Return, exactly and in full, the lines of the records below starting at the one with "sale (167, 2389)" and ending at the one with "promocja (37, 2386)", and no other lines.

Saved entries:
* * * * * * *

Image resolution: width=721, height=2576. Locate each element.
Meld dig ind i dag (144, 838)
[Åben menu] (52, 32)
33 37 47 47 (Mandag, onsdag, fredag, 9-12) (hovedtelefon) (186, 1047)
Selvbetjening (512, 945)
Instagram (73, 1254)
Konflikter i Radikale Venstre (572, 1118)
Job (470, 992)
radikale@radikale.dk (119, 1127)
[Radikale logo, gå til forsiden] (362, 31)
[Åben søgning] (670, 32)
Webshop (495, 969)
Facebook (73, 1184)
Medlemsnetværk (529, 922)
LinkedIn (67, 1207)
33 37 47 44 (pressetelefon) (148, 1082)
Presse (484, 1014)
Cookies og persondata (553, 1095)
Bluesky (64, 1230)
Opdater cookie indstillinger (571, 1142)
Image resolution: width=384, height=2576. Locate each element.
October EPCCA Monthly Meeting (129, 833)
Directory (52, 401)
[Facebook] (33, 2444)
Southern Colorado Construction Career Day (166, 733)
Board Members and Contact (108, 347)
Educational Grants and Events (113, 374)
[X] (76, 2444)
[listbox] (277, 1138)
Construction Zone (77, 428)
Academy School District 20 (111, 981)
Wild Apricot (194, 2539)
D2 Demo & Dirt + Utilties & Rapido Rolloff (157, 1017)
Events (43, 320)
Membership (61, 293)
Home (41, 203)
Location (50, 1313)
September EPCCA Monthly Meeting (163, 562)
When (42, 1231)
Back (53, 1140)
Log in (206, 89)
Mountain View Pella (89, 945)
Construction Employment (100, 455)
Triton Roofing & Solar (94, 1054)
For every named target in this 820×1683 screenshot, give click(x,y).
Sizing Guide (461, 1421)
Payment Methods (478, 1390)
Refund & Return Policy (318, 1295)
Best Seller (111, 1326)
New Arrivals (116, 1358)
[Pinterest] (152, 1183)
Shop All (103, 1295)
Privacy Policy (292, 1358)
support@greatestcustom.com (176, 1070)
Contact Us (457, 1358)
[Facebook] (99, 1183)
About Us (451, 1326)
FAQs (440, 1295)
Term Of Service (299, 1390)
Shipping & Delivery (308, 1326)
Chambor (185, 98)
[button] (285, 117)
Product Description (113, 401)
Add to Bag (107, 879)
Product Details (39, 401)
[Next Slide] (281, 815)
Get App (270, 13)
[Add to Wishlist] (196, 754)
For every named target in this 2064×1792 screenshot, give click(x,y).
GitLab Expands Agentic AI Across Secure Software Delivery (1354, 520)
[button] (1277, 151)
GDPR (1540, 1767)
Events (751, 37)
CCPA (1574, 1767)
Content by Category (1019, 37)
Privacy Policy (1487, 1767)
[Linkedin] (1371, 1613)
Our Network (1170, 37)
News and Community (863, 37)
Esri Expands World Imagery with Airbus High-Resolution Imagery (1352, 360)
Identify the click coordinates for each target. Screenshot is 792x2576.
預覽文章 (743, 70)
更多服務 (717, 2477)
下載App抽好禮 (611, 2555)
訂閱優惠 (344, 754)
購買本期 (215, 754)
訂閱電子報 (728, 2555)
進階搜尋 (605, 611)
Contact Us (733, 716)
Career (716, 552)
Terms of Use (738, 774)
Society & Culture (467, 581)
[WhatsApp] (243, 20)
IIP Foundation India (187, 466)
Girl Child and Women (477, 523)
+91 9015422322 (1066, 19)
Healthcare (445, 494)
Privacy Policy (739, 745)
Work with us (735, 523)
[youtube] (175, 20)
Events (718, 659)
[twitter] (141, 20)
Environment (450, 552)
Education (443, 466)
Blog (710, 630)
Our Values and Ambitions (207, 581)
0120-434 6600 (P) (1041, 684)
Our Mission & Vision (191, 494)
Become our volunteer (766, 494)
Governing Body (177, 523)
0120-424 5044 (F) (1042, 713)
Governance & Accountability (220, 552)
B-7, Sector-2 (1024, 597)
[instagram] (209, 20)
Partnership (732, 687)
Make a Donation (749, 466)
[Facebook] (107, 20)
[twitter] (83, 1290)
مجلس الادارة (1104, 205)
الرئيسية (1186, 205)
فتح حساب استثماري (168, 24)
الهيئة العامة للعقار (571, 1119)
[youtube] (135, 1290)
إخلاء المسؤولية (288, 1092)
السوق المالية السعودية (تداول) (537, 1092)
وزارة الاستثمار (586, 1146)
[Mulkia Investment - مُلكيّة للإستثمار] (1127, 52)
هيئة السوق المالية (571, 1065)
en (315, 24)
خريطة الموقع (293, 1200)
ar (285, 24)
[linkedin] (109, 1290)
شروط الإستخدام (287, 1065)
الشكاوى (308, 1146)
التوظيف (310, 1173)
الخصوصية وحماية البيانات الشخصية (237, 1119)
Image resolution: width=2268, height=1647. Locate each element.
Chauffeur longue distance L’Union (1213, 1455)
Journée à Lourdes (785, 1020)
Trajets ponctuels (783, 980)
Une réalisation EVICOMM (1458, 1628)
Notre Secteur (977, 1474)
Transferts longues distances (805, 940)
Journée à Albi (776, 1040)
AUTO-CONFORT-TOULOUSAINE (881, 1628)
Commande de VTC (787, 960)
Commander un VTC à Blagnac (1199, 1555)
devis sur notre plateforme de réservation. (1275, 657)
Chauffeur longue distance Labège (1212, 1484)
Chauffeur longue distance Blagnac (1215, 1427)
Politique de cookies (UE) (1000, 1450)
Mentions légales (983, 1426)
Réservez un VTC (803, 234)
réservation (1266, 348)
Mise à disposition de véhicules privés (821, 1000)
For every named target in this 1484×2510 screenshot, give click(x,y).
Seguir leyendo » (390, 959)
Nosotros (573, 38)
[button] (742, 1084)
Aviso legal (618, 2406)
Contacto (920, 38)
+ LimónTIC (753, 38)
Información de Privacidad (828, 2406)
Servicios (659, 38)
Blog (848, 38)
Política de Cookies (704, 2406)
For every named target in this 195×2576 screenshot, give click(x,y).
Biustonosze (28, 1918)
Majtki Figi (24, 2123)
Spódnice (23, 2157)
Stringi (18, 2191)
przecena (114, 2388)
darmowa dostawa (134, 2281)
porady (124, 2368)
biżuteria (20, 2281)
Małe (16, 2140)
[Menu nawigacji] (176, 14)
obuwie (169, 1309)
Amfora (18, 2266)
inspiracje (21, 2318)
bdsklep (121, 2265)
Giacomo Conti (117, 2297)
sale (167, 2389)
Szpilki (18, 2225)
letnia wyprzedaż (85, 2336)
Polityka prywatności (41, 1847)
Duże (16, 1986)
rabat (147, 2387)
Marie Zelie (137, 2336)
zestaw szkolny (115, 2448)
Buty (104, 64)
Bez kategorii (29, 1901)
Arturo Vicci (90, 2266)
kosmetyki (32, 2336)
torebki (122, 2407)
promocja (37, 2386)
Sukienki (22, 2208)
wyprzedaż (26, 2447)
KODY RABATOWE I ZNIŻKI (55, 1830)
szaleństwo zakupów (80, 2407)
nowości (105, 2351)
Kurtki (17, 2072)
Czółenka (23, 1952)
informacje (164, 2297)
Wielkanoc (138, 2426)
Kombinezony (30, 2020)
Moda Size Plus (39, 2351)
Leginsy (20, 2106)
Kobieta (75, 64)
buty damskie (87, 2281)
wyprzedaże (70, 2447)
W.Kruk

* * * * * * *

§ Answer box:
sale (167, 2389)
Szpilki (18, 2225)
letnia wyprzedaż (85, 2336)
Polityka prywatności (41, 1847)
Duże (16, 1986)
rabat (147, 2387)
Marie Zelie (137, 2336)
zestaw szkolny (115, 2448)
Buty (104, 64)
Bez kategorii (29, 1901)
Arturo Vicci (90, 2266)
kosmetyki (32, 2336)
torebki (122, 2407)
promocja (37, 2386)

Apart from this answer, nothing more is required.